[ACTION ITEM]: Extract the full set of records, then give each one again exactly.

[Dataset excerpts]:
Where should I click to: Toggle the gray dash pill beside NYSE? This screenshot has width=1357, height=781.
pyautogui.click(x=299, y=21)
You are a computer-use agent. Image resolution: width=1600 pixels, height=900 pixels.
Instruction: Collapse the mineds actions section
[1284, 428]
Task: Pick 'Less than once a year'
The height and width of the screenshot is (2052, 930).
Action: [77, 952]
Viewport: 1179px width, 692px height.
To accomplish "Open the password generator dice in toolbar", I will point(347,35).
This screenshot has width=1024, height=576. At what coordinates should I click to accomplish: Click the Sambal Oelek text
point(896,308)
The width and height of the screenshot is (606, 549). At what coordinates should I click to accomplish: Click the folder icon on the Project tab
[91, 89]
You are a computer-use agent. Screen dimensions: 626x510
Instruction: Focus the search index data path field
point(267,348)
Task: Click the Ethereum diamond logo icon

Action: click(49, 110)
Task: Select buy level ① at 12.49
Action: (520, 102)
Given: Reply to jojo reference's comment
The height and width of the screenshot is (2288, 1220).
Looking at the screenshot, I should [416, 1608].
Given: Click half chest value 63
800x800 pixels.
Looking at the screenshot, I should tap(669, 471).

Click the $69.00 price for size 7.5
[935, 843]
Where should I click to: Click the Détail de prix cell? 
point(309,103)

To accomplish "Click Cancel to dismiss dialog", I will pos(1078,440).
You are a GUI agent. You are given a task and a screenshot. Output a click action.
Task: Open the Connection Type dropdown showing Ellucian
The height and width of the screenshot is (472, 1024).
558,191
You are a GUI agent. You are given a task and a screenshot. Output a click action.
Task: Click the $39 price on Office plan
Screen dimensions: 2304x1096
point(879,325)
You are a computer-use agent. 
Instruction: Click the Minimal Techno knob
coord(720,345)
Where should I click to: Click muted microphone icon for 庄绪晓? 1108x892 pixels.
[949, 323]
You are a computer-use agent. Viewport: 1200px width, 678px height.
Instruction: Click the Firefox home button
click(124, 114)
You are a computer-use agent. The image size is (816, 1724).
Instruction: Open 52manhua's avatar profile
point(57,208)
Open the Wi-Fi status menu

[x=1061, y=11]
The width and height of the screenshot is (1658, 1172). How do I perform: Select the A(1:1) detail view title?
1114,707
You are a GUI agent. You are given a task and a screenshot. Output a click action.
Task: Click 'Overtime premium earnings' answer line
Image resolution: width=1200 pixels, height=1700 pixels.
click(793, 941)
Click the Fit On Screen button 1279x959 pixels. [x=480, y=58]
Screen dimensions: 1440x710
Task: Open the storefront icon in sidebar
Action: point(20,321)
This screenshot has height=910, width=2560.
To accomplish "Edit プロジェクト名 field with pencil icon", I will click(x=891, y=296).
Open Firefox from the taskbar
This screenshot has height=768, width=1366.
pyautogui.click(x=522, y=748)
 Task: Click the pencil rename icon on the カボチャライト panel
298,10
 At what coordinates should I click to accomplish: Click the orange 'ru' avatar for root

[FINISHED EXERCISE]:
Where should I click to: Toggle the gray dash pill beside NYSE? This screenshot has width=1357, height=781.
pyautogui.click(x=299, y=21)
You are a computer-use agent. Image resolution: width=1600 pixels, height=900 pixels.
Instruction: Collapse the mineds actions section
[1284, 428]
Task: Pick 'Less than once a year'
The height and width of the screenshot is (2052, 930).
Action: [77, 952]
Viewport: 1179px width, 692px height.
To accomplish "Open the password generator dice in toolbar", I will point(347,35).
This screenshot has width=1024, height=576. At what coordinates should I click to accomplish: Click the Sambal Oelek text
point(896,308)
The width and height of the screenshot is (606, 549). At what coordinates should I click to accomplish: Click the folder icon on the Project tab
[91, 89]
You are a computer-use agent. Screen dimensions: 626x510
Instruction: Focus the search index data path field
point(267,348)
Task: Click the Ethereum diamond logo icon

Action: click(49, 110)
Task: Select buy level ① at 12.49
Action: (520, 102)
Given: Reply to jojo reference's comment
The height and width of the screenshot is (2288, 1220).
Looking at the screenshot, I should [416, 1608].
Given: Click half chest value 63
800x800 pixels.
Looking at the screenshot, I should tap(669, 471).

Click the $69.00 price for size 7.5
[935, 843]
Where should I click to: Click the Détail de prix cell? 
point(309,103)

To accomplish "Click Cancel to dismiss dialog", I will pos(1078,440).
You are a GUI agent. You are given a task and a screenshot. Output a click action.
Task: Open the Connection Type dropdown showing Ellucian
The height and width of the screenshot is (472, 1024).
558,191
You are a GUI agent. You are given a task and a screenshot. Output a click action.
Task: Click the $39 price on Office plan
Screen dimensions: 2304x1096
point(879,325)
You are a computer-use agent. 
Instruction: Click the Minimal Techno knob
coord(720,345)
Where should I click to: Click muted microphone icon for 庄绪晓? 1108x892 pixels.
[949, 323]
You are a computer-use agent. Viewport: 1200px width, 678px height.
Instruction: Click the Firefox home button
click(124, 114)
You are a computer-use agent. The image size is (816, 1724).
Instruction: Open 52manhua's avatar profile
point(57,208)
Open the Wi-Fi status menu

[x=1061, y=11]
The width and height of the screenshot is (1658, 1172). How do I perform: Select the A(1:1) detail view title?
1114,707
You are a GUI agent. You are given a task and a screenshot. Output a click action.
Task: Click 'Overtime premium earnings' answer line
Image resolution: width=1200 pixels, height=1700 pixels.
click(793, 941)
Click the Fit On Screen button 1279x959 pixels. [x=480, y=58]
Screen dimensions: 1440x710
Task: Open the storefront icon in sidebar
Action: point(20,321)
This screenshot has height=910, width=2560.
To accomplish "Edit プロジェクト名 field with pencil icon", I will click(x=891, y=296).
Open Firefox from the taskbar
This screenshot has height=768, width=1366.
pyautogui.click(x=522, y=748)
 Task: Click the pencil rename icon on the カボチャライト panel
298,10
 At what coordinates should I click to accomplish: Click the orange 'ru' avatar for root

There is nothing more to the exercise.